• **DATA SHOWN**
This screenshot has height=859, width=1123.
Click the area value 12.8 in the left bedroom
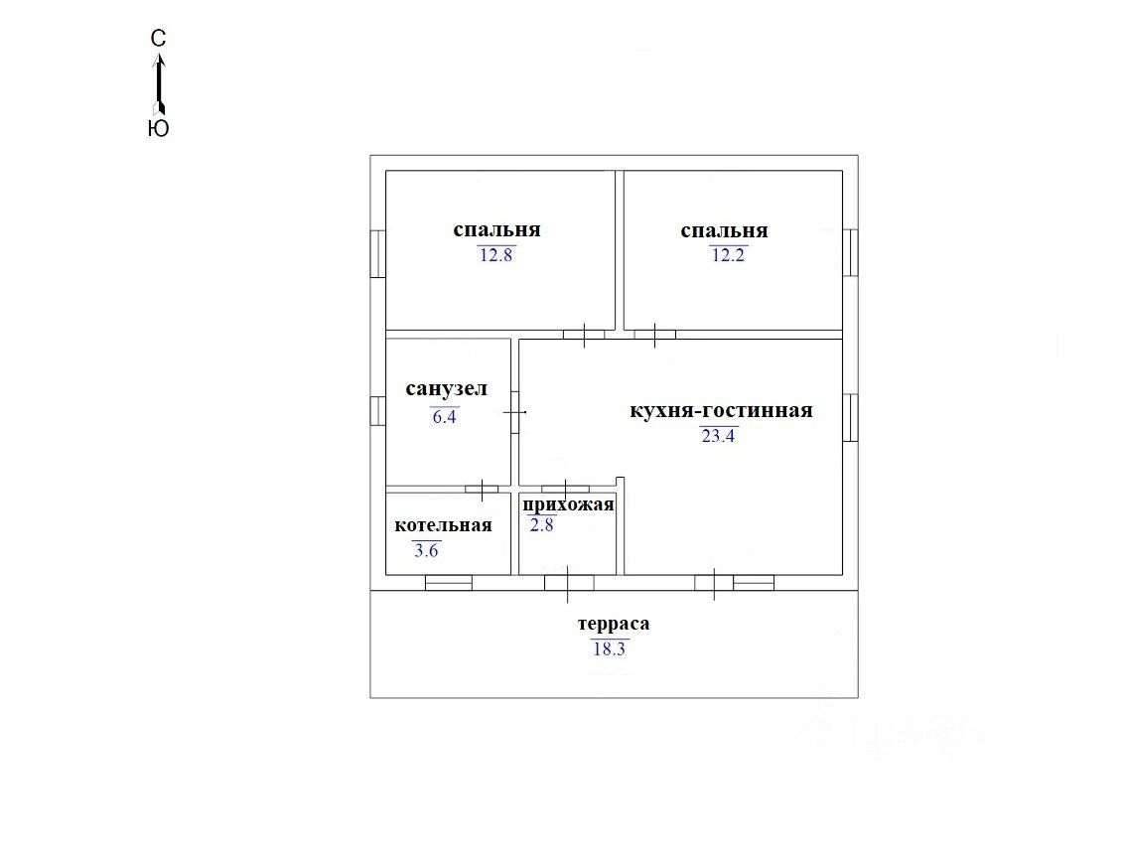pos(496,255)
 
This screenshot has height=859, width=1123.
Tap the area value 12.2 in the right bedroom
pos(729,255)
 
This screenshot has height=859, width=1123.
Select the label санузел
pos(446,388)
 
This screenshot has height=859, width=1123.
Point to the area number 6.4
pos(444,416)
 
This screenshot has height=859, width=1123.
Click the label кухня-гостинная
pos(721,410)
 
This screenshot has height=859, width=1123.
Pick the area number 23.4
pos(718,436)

==

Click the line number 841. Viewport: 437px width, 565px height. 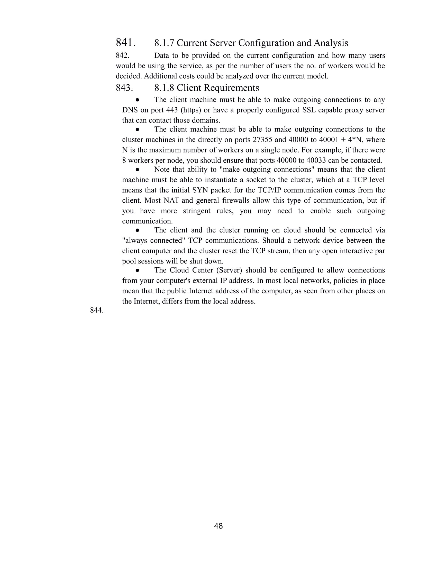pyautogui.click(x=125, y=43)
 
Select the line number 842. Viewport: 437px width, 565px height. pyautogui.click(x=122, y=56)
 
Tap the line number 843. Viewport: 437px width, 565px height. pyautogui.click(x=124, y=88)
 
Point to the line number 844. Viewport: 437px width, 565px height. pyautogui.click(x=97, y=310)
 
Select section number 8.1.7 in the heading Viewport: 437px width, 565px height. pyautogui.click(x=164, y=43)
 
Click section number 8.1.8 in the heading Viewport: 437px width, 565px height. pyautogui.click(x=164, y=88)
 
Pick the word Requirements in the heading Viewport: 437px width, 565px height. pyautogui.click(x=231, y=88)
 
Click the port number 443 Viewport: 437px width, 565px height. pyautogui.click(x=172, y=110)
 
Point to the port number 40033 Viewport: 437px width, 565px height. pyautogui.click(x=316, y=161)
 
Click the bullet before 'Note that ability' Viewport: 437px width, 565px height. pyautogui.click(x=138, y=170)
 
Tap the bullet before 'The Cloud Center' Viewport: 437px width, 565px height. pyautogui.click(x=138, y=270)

• **PROMPT**
State how many lines in the listing above contain the string "area", treating uppercase and lowercase as different, and give only that number.

• **RESPONSE**
4